I really, really wanted to start this in GQ, since it's a question with a factual answer, but I will bow to reality and concede that it'll turn into a debate. Please, though, let's try not to make it about the 2008 Presidential race...

Everywhere you turn in U.S. politics, you hear people lauding (or criticizing) the economic acumen of Presidential candidates. Presidents get the blame when the economy goes bad, and they get the credit when it goes well. But that doesn't reflect what I was taught about how the U.S. government works.

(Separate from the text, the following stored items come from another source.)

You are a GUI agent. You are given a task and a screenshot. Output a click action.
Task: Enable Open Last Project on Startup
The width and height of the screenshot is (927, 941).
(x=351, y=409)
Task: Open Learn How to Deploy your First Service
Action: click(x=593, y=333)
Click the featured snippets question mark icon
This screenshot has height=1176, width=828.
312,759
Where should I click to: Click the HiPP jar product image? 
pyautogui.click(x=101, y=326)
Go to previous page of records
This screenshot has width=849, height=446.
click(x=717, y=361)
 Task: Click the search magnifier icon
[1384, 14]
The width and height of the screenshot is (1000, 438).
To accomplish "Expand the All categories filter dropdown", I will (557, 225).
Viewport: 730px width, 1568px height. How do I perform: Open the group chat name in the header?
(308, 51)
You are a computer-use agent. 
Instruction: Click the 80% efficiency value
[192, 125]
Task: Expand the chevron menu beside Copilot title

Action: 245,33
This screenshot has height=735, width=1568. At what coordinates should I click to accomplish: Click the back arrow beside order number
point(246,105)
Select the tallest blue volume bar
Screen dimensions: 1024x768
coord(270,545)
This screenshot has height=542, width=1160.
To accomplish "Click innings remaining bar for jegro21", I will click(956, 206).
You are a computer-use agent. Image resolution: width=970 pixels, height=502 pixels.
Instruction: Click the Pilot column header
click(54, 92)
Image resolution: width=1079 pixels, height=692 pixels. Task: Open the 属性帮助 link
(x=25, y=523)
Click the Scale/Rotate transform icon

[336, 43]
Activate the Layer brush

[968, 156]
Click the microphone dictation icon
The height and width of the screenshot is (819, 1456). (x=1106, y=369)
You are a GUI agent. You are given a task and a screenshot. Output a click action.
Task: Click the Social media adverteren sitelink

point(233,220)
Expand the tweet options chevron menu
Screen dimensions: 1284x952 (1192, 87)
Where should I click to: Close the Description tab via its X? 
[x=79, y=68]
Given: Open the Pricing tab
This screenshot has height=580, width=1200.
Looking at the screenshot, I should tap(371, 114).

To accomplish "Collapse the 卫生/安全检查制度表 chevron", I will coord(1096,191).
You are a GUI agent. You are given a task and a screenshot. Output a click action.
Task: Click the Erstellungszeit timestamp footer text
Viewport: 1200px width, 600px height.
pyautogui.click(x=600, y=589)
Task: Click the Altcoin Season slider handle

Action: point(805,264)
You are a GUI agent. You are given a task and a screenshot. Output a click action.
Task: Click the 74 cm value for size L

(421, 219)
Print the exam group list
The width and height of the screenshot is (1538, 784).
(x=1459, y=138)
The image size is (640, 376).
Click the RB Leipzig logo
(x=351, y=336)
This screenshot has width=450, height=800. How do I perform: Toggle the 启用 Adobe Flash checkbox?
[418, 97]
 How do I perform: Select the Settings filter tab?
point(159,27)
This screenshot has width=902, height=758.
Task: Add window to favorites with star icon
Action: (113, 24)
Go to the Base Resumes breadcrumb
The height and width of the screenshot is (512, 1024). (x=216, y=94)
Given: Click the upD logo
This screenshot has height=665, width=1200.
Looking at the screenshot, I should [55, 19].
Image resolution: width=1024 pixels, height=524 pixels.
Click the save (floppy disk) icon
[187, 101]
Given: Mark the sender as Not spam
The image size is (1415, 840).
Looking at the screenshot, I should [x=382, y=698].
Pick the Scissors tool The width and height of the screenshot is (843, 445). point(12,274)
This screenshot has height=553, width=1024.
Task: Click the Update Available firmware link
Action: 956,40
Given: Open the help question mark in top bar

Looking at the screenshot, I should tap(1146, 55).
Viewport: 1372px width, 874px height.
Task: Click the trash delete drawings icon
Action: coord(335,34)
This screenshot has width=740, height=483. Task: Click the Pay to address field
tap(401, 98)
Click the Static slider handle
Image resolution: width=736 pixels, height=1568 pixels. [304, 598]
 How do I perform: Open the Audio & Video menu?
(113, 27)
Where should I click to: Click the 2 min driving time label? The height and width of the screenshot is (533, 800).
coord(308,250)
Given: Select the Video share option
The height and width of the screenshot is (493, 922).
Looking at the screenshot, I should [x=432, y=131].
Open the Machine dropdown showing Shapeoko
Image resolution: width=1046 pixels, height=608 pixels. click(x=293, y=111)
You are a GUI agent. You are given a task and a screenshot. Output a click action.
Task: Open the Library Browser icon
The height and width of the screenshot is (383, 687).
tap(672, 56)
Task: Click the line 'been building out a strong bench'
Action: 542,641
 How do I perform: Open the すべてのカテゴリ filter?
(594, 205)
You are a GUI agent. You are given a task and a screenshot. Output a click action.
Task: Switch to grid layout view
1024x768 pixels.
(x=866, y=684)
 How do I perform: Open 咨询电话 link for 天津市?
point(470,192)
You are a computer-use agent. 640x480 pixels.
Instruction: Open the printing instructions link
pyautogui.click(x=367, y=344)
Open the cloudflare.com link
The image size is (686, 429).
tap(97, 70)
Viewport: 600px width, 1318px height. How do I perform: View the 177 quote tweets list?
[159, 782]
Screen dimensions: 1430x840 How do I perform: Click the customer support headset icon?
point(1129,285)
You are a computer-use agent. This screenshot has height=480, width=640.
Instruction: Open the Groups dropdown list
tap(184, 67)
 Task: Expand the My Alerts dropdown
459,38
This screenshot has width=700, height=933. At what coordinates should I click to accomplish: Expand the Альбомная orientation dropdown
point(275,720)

As I understand it, the President influences the economy by:
  1. Selecting the Fed chairman (who must then be vetted and approved by Congress and has no obligation to do what the President asks him to do)
  2. Signing budgets and financial bills (all of which come from Congress)
  3. Vetoing budgets and financial bills (which can be overridden by Congress)
  4. Starting very expensive wars (you got me on that one, but let's PLEASE not make this thread about wars)

Basically, it's all about Congress. The POTUS can make suggestions or recommendations, but it's Congress and the Fed that really control the economy. Presidents can promise tax cuts/rebates, interest rate changes, bailouts, foreign aid money, and so forth, but they can't actually deliver any of it.

So why are we all so concerned about economic experience, and why do we assign economic blame and credit to the President?

Again, I'm not asking about specific people, and this isn't about the 2008 election. I really want to understand how the President influences the economy.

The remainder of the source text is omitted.